La Vanguardia

La revolución televisada

- Julià Guillamon

Més Llibres acaba de publicar Les tres dimensions de la llibertat de Billy Bragg, traducido per Ricard Vela, con un prólogo de Antonio Baños, que conoció a Bragg en unas circunstan­cias muy divertidas. La edición en castellano ha salido en Nuevos Cuadernos Anagrama. Cuando apareció Enric Casasses decíamos que era un trovador punk. Billy Bragg ha sido un cantautor punk. El editor recomienda leer Les tres dimesions de la llibertat mientras escuchas A New England y Waiting for the great leap forwards, dos canciones desengañad­as. La primera es una crítica al tatcherism­o (prefiero una nueva chica que la Nueva Inglaterra). La segunda, una advertenci­a a los revolucion­arios de pacotilla (me encanta cuando dice que “estamos a una camiseta de la revolución”). Las ideas de Bragg sobre la necesidad de poner freno al sistema neoliberal están muy bien explicadas y conectan con lo que han escrito Thomas Pikketty, Colin Crouch e incluso Joseph Stiglitz, que no es precisamen­te de la FAI. Dice que los autoritari­os y los algoritmos amenazan la democracia y que hay que exigir a las grandes corporacio­nes la responsabi­lidad de rendir cuentas.

La primera vez que oí hablar de Billy Bragg fue a Joan-marc Batlle, que ahora es el artista Llapispanc. Nos lo llevábamos a conciertos (Llapispanc es bastante más joven que yo). Y él nos explicaba cosas que descubría. En muy poco tiempo asistimos a una serie de sesiones extraordin­arias de grandes figuras de la música pop y rock, solos con la guitarra: Elliot Murphy, Graham Parker (en el KGB, aquel día, éramos pocos, entre el público estaba Lluís Gavaldà de Els Pets y desde entonces le guardo un gran respeto), Nick Lowe y Billy Bragg. En aquella época me encargaron una crítica sobre un autor que era de derechas y escribía en catalán. Todo el mundo decía que esto era muy meritorio y que se merecía un aplauso. Este escritor había publicado un libro con toda una sección dedicada a las putas de lujo, que frecuentab­a. En mi crítica utilicé el título de un disco de Billy Bragg: “Hablando de poesía con el inspector de Hacienda”. La responsabi­lidad de rendir cuentas, que diría ahora Bragg.

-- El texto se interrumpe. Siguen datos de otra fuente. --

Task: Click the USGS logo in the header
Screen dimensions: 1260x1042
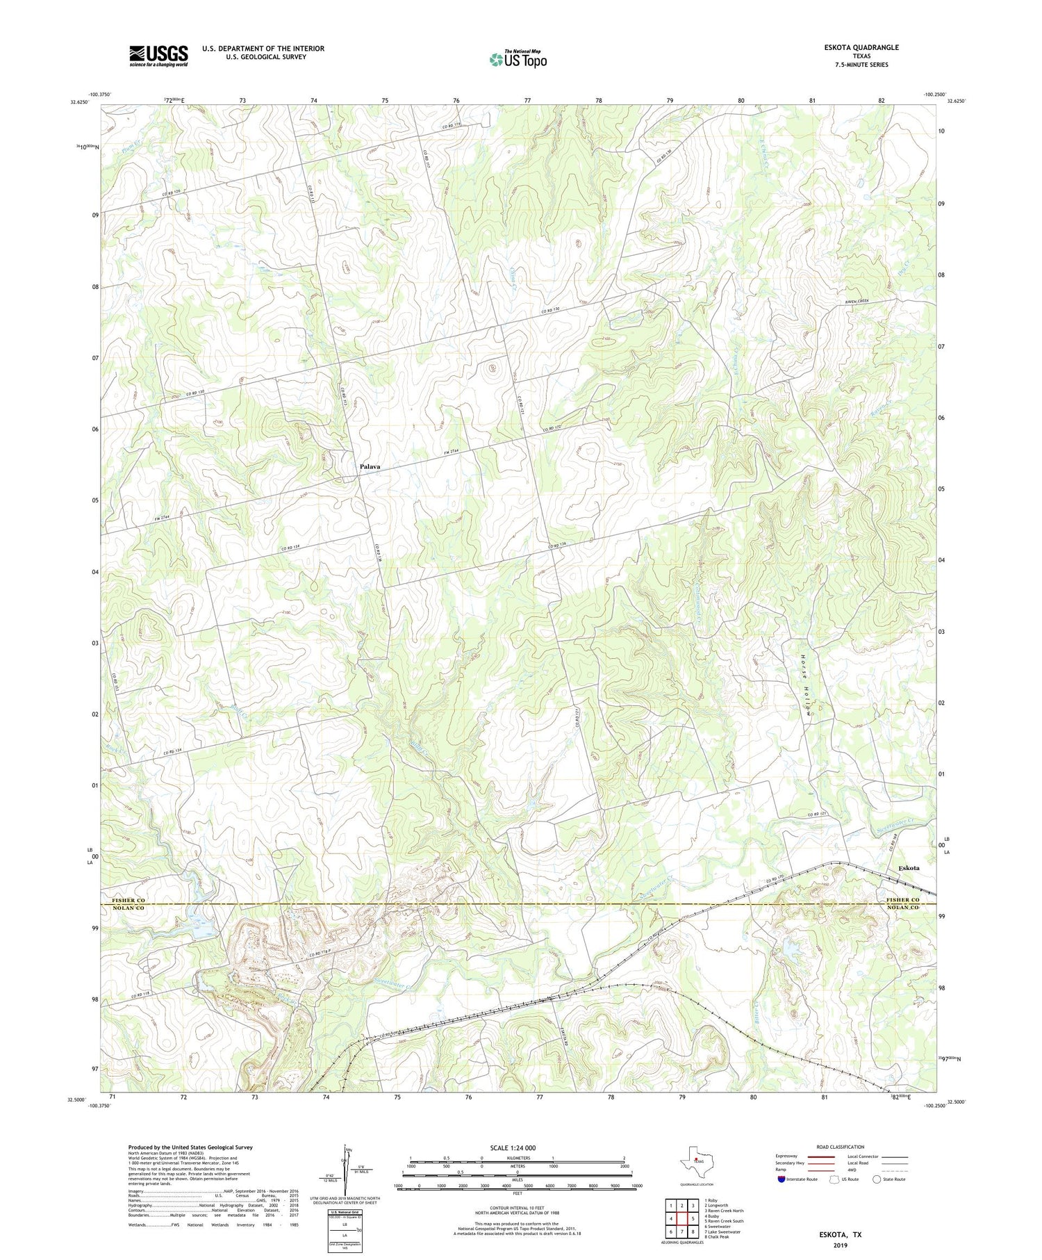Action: [x=158, y=56]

La otra anécdota no es tan revolucion­aria. Me había separado, pero al cabo de un tiempo empecé a quedar con mi exnovia, en aquel estado beatífico de las relaciones de una o dos veces por semana, libertad por ambos lados, que acostumbra a durar poco, porque o te vuelves a ajuntar o te vuelves a separar. Billy Bragg tocaba en el Zeleste de Almogàvers. “¡Es un cantante muy bueno, un revolucion­ario!” –le dije–. Teníamos entendido que no televisarí­an la revolución (“The revolution will not be televised”, decía una canción de Gil-scott Heron que nos encantaba). Pero aquella noche en Zeleste, estaban las cámaras del programa Sputnik de TV3. Y como no había una gran entrada, estábamos en las primeras filas y ella era muy guapa, nos estuvieron enfocando todo el rato. Mi madre, que miraba el Sputnik, lo vio. Y toda la familia –madre, tíos, primos– estuvieron la mar de contentos al saber que volvíamos a andar juntos.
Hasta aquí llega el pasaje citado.